» **What the task asks**: Reproduce, without any change, the span of lines from the opening of the records below to the line containing "Task: Click Sistema", inclusive.

(Data under study Opens)

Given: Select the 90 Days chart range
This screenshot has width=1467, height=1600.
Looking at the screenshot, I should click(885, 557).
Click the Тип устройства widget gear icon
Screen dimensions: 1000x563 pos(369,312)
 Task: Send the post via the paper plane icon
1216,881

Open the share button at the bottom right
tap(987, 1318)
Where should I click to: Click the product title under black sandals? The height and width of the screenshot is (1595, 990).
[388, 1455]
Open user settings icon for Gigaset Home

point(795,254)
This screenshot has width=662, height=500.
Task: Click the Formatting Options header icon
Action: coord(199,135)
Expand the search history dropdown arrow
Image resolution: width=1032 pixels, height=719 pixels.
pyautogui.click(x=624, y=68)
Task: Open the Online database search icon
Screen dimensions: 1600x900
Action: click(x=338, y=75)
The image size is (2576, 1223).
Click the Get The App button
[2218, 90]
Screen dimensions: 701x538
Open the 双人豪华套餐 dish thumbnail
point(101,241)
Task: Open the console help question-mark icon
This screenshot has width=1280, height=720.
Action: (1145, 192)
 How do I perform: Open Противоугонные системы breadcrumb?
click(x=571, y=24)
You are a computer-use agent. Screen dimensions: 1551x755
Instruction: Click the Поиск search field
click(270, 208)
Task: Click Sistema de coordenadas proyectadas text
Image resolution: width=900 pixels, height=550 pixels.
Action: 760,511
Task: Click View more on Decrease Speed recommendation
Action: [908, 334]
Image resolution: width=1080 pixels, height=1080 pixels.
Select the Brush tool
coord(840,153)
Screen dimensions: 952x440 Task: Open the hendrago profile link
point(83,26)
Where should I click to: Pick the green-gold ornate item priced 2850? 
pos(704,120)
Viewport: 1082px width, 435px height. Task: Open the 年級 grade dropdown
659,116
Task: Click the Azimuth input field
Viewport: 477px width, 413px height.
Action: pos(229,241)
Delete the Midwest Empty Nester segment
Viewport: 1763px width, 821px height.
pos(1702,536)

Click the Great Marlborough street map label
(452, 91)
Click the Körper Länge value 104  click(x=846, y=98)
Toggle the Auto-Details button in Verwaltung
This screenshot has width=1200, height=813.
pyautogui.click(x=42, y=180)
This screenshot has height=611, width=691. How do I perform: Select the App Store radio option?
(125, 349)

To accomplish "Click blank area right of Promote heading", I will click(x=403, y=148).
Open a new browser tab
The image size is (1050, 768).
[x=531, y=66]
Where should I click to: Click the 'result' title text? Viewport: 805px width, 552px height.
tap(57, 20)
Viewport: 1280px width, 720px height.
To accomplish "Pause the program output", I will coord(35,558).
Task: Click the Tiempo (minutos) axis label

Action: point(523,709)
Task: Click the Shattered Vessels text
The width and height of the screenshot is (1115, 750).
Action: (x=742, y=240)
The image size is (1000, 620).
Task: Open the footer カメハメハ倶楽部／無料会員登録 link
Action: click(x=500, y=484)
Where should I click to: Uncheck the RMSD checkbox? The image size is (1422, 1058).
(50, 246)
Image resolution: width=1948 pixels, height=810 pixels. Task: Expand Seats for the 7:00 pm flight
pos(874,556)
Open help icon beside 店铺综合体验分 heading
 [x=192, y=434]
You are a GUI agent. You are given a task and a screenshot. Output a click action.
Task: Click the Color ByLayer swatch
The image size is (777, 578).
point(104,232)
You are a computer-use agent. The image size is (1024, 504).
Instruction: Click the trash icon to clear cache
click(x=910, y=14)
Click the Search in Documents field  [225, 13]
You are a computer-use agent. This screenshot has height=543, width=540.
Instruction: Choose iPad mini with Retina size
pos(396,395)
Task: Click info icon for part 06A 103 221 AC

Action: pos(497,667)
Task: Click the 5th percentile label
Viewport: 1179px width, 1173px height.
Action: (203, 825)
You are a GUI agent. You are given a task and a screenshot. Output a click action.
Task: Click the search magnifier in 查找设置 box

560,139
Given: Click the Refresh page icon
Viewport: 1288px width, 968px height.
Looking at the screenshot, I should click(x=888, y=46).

(Data under study Closes)

» **Result of this task**:
Given: Select the 90 Days chart range
This screenshot has width=1467, height=1600.
Looking at the screenshot, I should click(885, 557).
Click the Тип устройства widget gear icon
Screen dimensions: 1000x563 pos(369,312)
 Task: Send the post via the paper plane icon
1216,881

Open the share button at the bottom right
tap(987, 1318)
Where should I click to: Click the product title under black sandals? The height and width of the screenshot is (1595, 990).
[388, 1455]
Open user settings icon for Gigaset Home

point(795,254)
This screenshot has width=662, height=500.
Task: Click the Formatting Options header icon
Action: coord(199,135)
Expand the search history dropdown arrow
Image resolution: width=1032 pixels, height=719 pixels.
pyautogui.click(x=624, y=68)
Task: Open the Online database search icon
Screen dimensions: 1600x900
Action: click(x=338, y=75)
The image size is (2576, 1223).
Click the Get The App button
[2218, 90]
Screen dimensions: 701x538
Open the 双人豪华套餐 dish thumbnail
point(101,241)
Task: Open the console help question-mark icon
This screenshot has width=1280, height=720.
Action: (1145, 192)
 How do I perform: Open Противоугонные системы breadcrumb?
click(x=571, y=24)
You are a computer-use agent. Screen dimensions: 1551x755
Instruction: Click the Поиск search field
click(270, 208)
Task: Click Sistema de coordenadas proyectadas text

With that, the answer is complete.